+++ EXTRAIT À LIRE

Homme de Neandertal, adorateur de Dionysos, bactérie, neurone… Exit morosité, bonjour créativité, pour capter l’attention de leurs étudiants et remotiver leur auditoire, des enseignants-chercheurs de l’Université de Strasbourg décident d’opter pour les cours en ligne déguisés. Un phénomène nouveau qui fait des émules.
01/04/2021
Good to know
[Spécial 1er avril] Si les chercheurs et leurs travaux sont bien réels, tous les faits relatés ci-dessous relèvent de la fiction. Mais qui sait, l'idée fera peut-être tout de même des émules...
« Mardi dernier, lors de mon cours sur l’histoire de l’alimentation, j’ai découvert à la caméra un carré d’herbe, dans un jardin… », raconte encore stupéfaite Emilie, étudiante en master. Quelques secondes plus tard, Joffrey Zoll, chercheur au sein de l’équipe d'accueil Mitochondrie, stress oxydant et protection musculaire, apparait, os sur la tête et pagne de Cro-Magnon sur le dos, trainant un morceau de carcasse de cheval derrière lui.
Après l’avoir soigneusement découpé au silex, il se lance dans une cuisson au feu de bois, sous les yeux médusés de ses élèves. L’occasion de rappeler qu’« il y a 60 000 ans, l’homme de Neandertal se nourrissait essentiellement de viande. Nous avons considérablement changé nos modes de vie en mangeant notamment plus sucré et en faisant moins d’exercice physique, ce qui fragilise notre organisme et mène à certaines pathologies comme l’obésité. »
Orgies et meurtres rituels
Autre discipline, autre ambiance. Corentin Voisin, doctorant au sein de l’unité mixte de recherche Archéologie et histoire ancienne : Méditerranée - Europe, a lui aussi adopté les cours déguisés. Il y a deux semaines, il décide d’incarner un dévot du culte de Dionysos, dieu du vin et des initiations, pour faire revivre le scandale des Bacchanales, une affaire politico-religieuse. Le tout, lors d’un cours de préparation à l’agrégation.

++++++
+++ DONNÉES FOURNIES

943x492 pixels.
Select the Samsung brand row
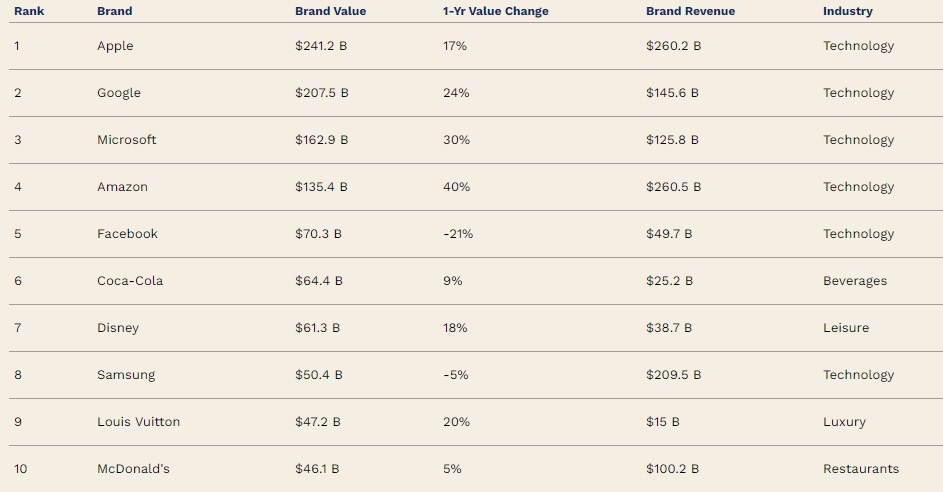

++++++
+++ DONNÉES FOURNIES

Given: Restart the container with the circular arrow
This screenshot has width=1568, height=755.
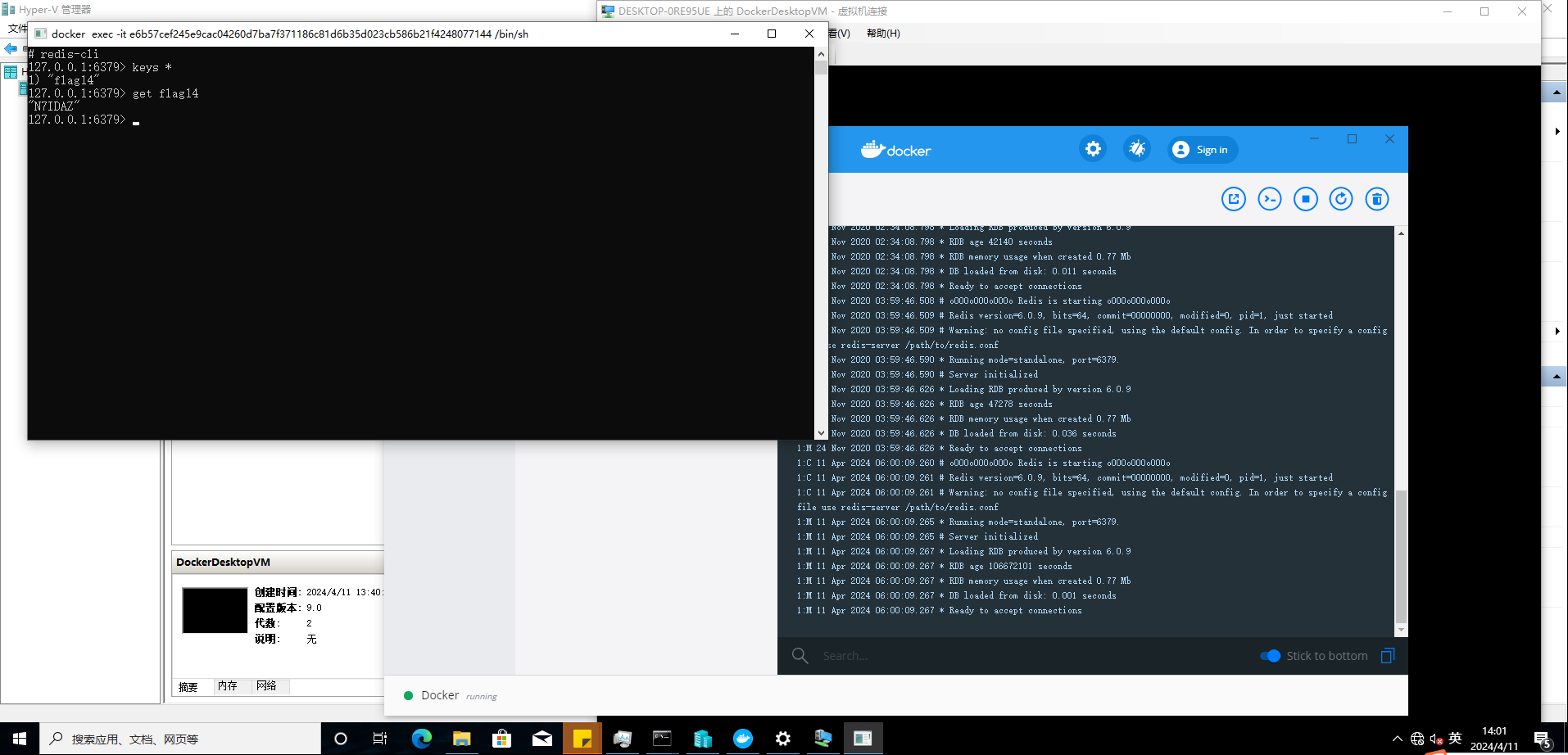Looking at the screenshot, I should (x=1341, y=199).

++++++
+++ DONNÉES FOURNIES

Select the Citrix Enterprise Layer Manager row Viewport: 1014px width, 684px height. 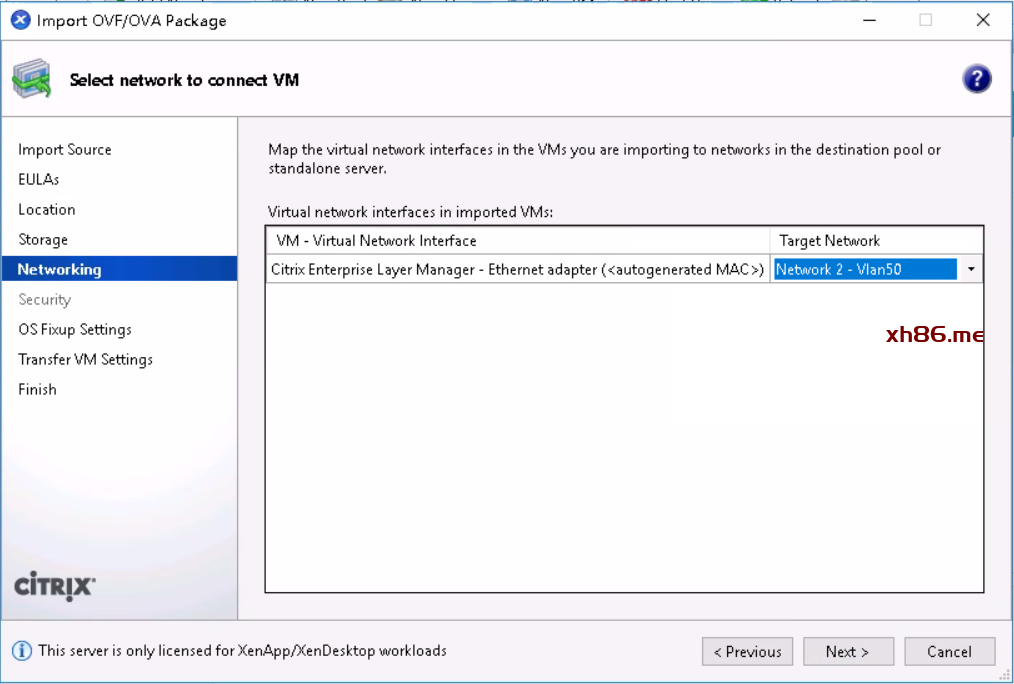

++++++

→ DESCRIPTION DU PROBLÈME: Recopiez mot pour mot, dans l'article sur les cours déguisés, le passage qui va de « Homme de Neandertal, adorateur » jusqu'à « fait des émules. ».

→ EXERCICE TERMINÉ:
Homme de Neandertal, adorateur de Dionysos, bactérie, neurone… Exit morosité, bonjour créativité, pour capter l’attention de leurs étudiants et remotiver leur auditoire, des enseignants-chercheurs de l’Université de Strasbourg décident d’opter pour les cours en ligne déguisés. Un phénomène nouveau qui fait des émules.